Task details: Pick out each line in the records below that contains the word "screenshot", and copy those lines out.

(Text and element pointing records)
########################################
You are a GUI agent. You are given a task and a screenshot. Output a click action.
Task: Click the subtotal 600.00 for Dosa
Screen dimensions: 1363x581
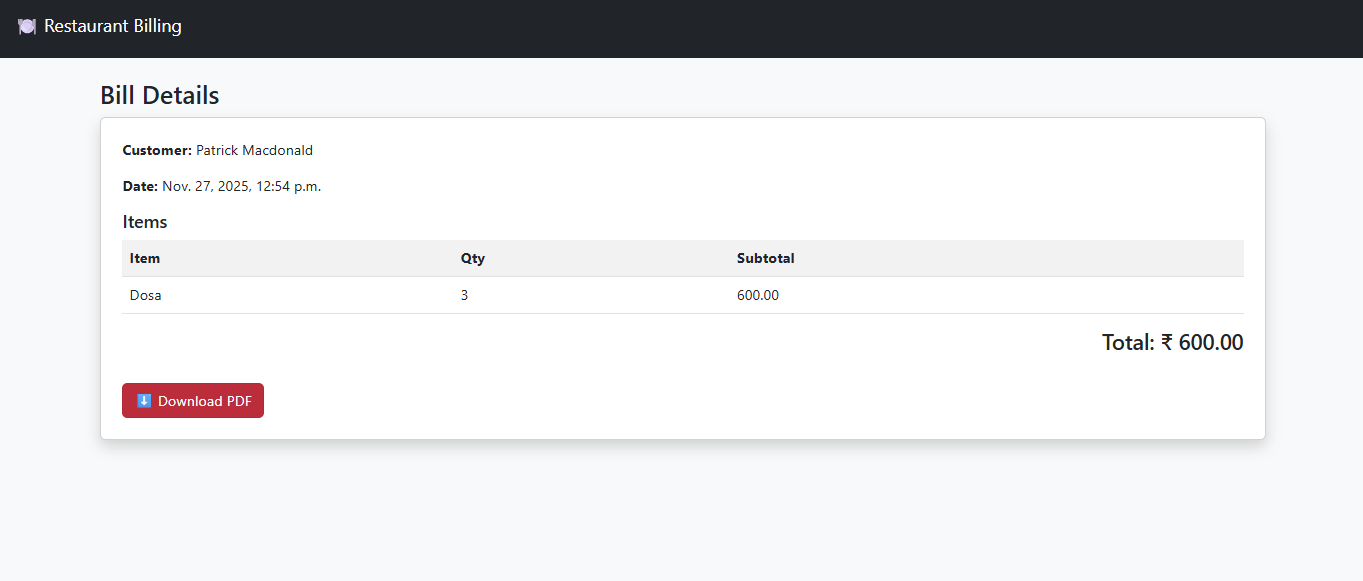click(x=757, y=295)
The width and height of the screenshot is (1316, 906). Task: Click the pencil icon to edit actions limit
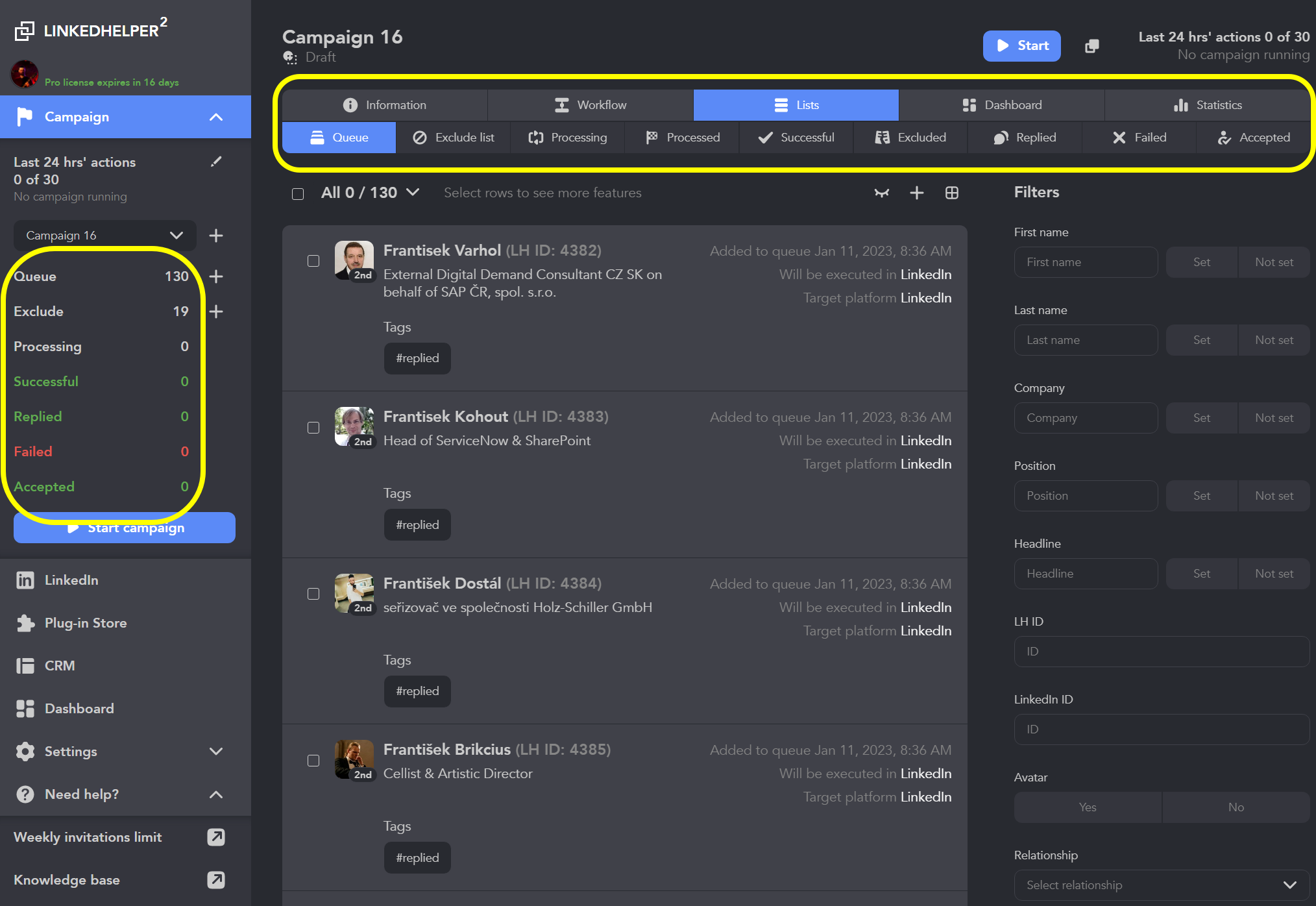[217, 162]
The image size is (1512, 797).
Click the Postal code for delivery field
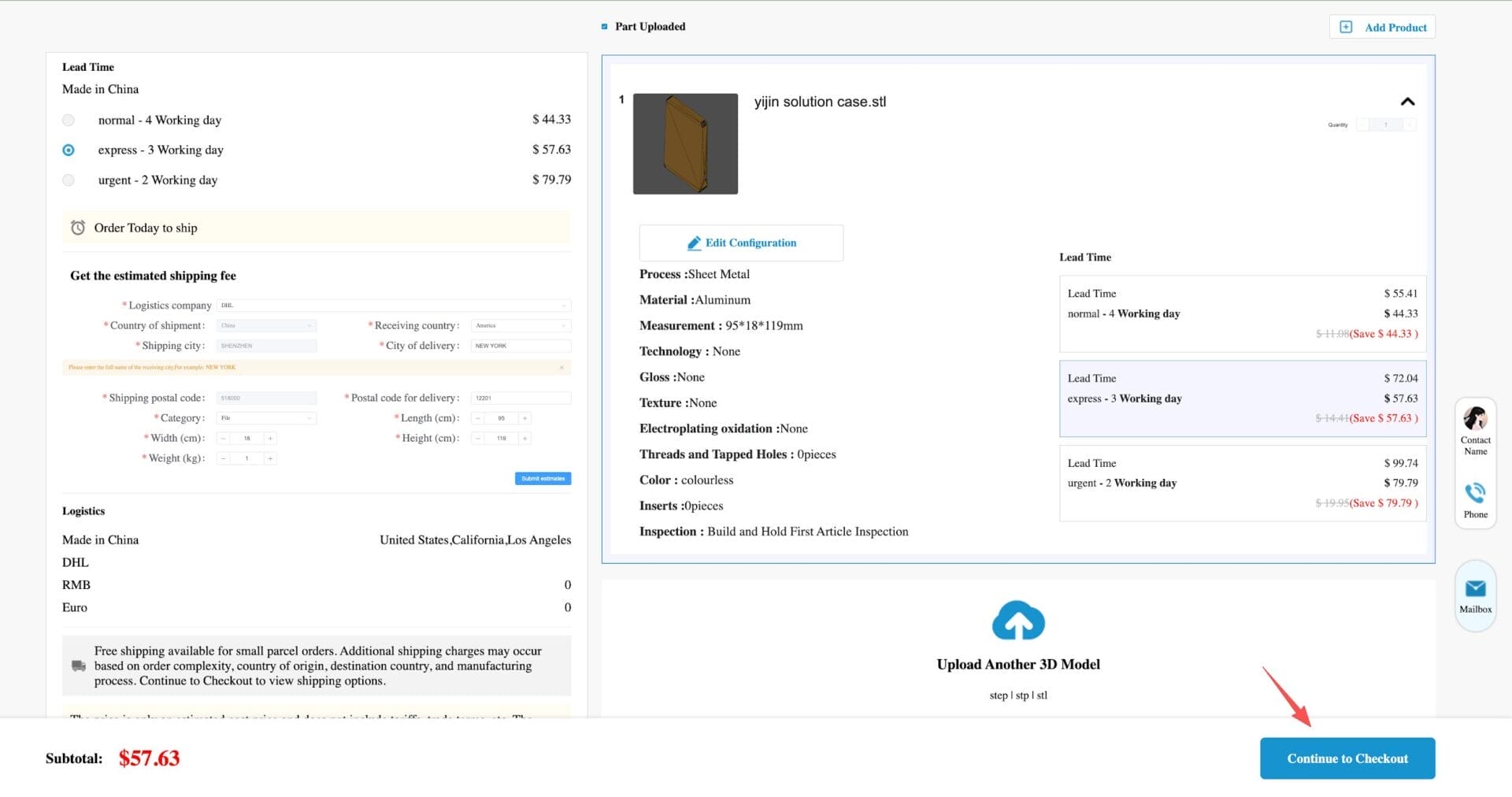point(521,398)
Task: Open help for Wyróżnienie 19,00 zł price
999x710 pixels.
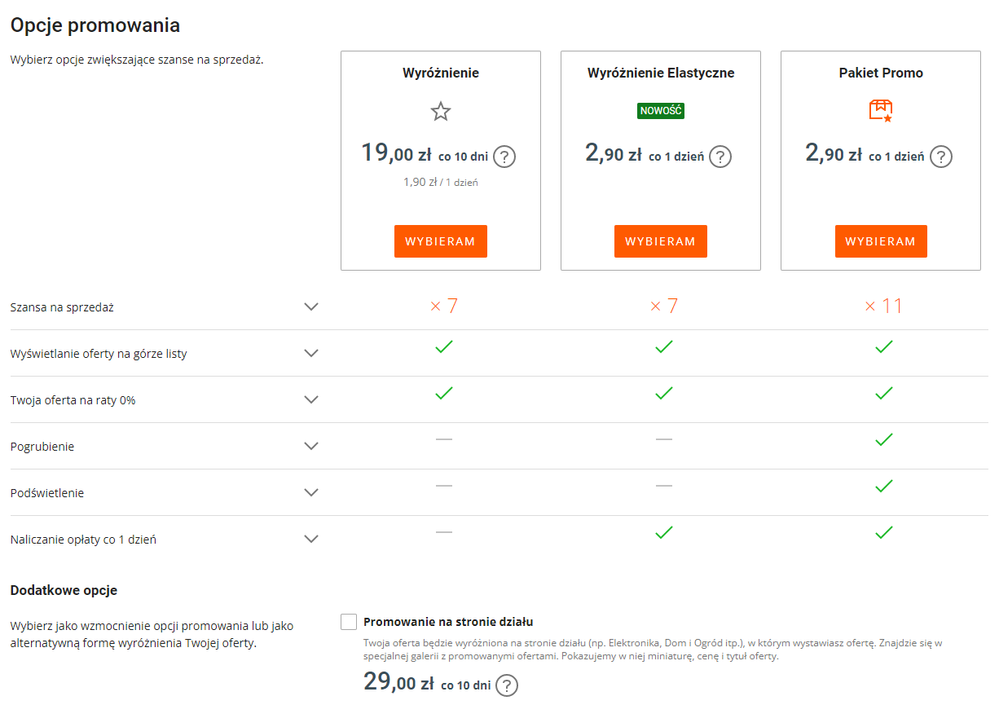Action: (x=505, y=156)
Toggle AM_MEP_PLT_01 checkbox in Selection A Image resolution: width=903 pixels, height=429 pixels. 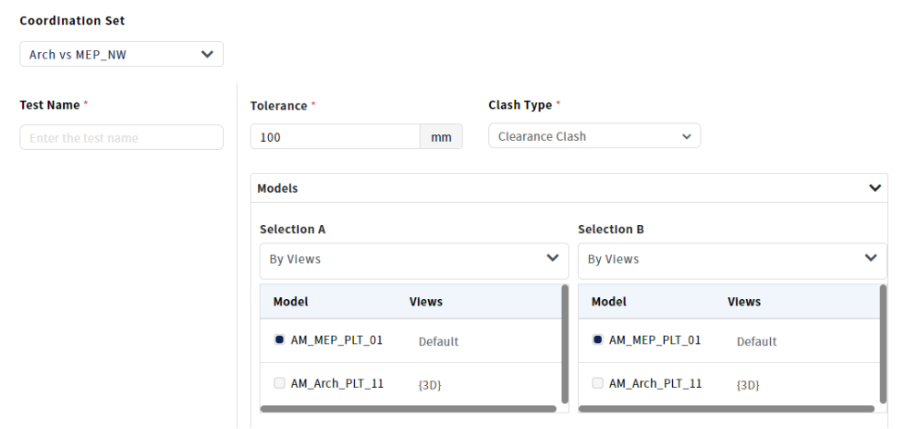(x=279, y=340)
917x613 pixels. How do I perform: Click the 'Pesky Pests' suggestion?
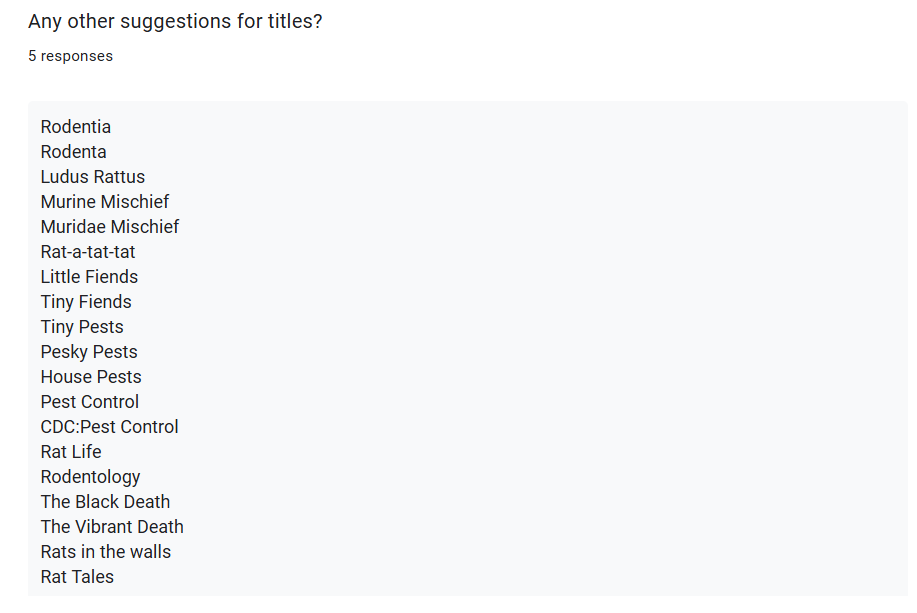click(89, 352)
########################################
Task solution:
You are a GUI agent. You are given a task and a screenshot. Output a click action.
The width and height of the screenshot is (1316, 906). Task: Click the pencil icon to edit actions limit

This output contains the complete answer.